WORK ORDER:
Report all lines below with the word "agent".

++++ MATERIAL PROVIDED ++++

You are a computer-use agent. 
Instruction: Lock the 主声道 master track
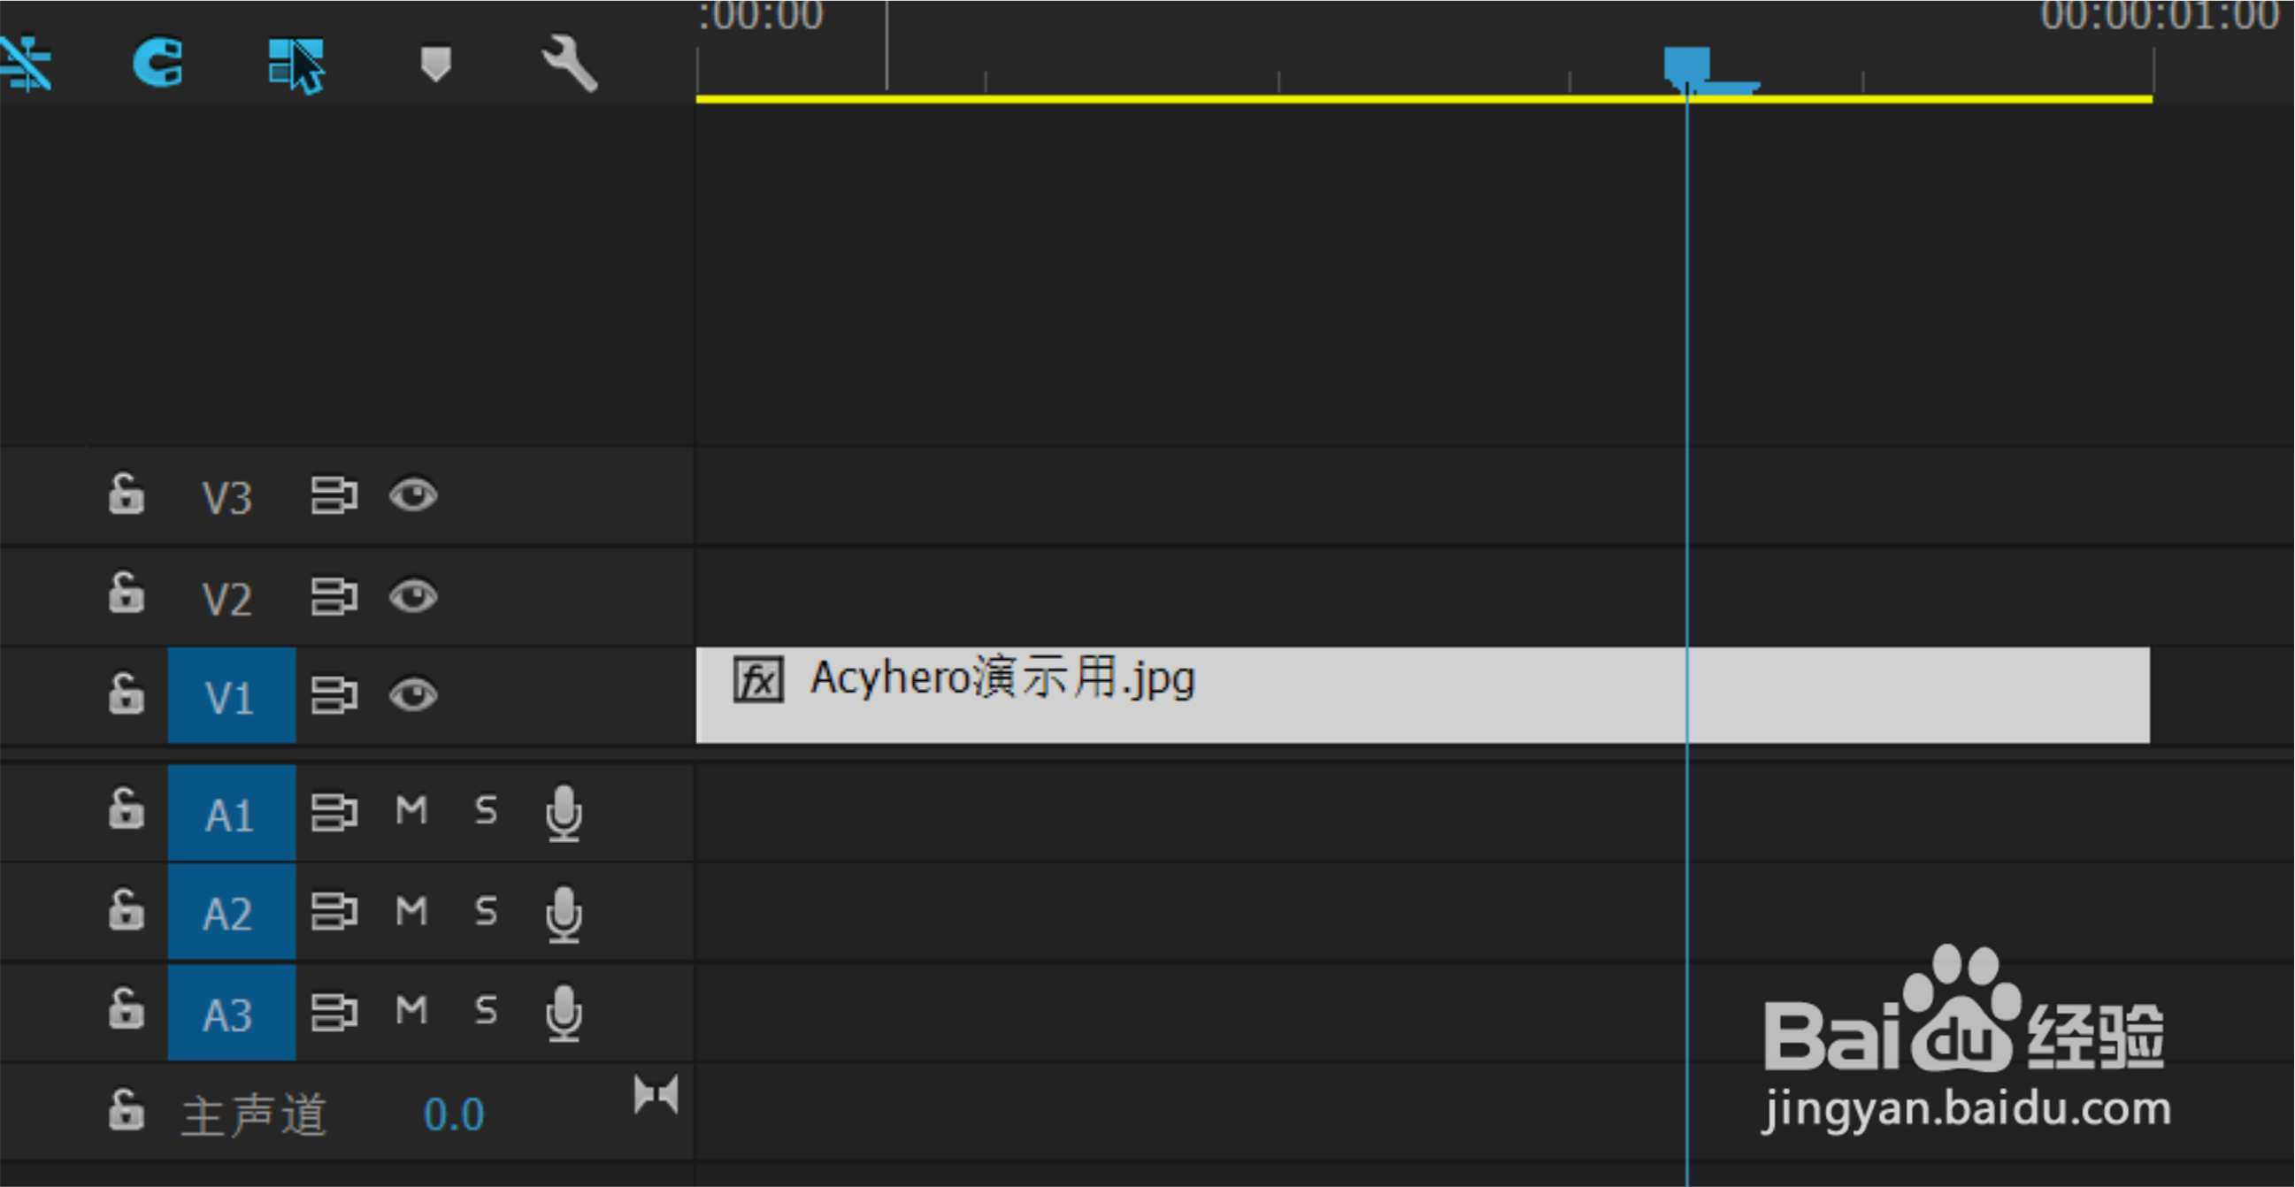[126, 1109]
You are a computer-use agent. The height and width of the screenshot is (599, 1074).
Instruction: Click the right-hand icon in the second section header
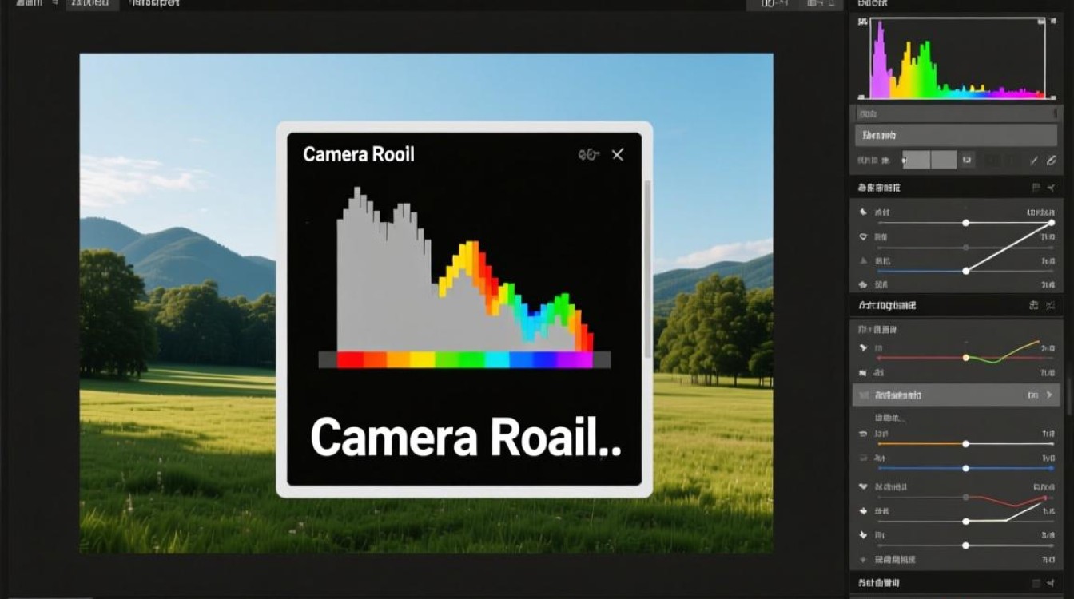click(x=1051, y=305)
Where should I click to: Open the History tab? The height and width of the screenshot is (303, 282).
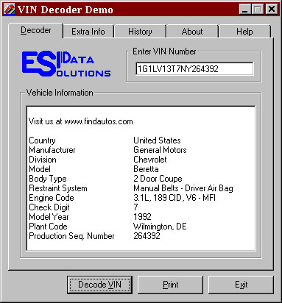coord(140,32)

++++
++++ MATERIAL PROVIDED ++++

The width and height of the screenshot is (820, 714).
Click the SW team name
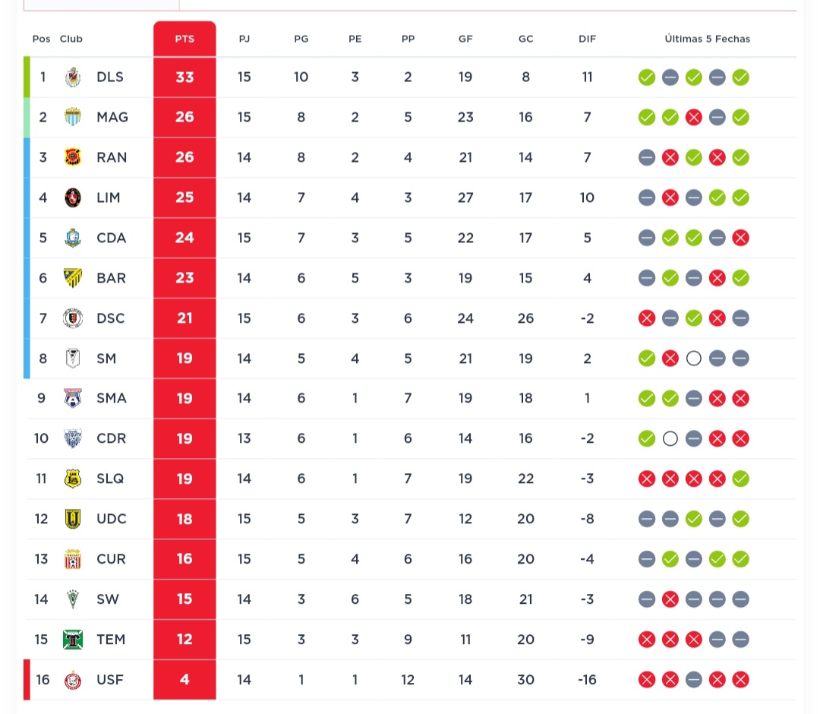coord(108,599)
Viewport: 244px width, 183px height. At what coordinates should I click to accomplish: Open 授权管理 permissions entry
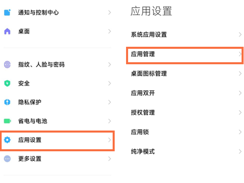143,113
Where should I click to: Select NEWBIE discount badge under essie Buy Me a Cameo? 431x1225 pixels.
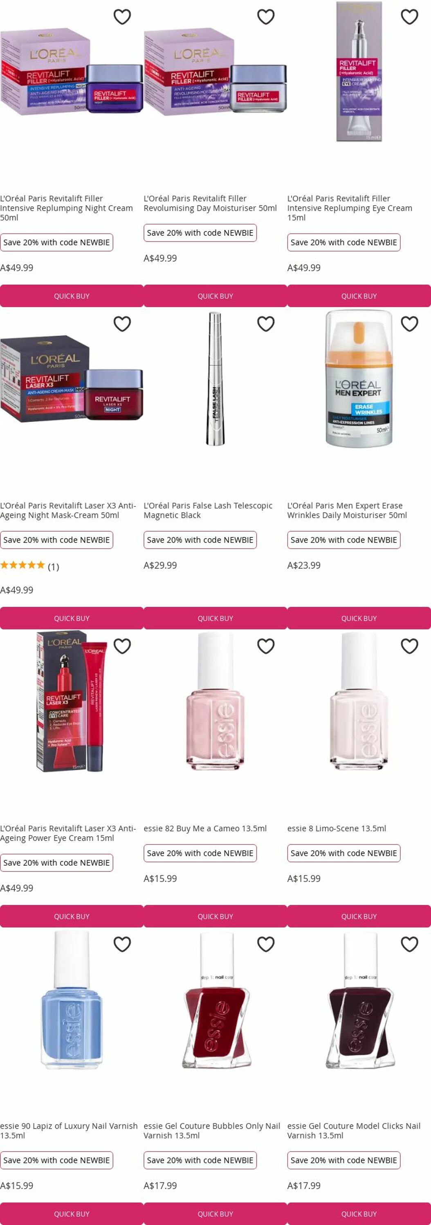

++++

YOUR RESPONSE:
You are a computer-use agent. 
You are a computer-use agent. The height and width of the screenshot is (599, 1074).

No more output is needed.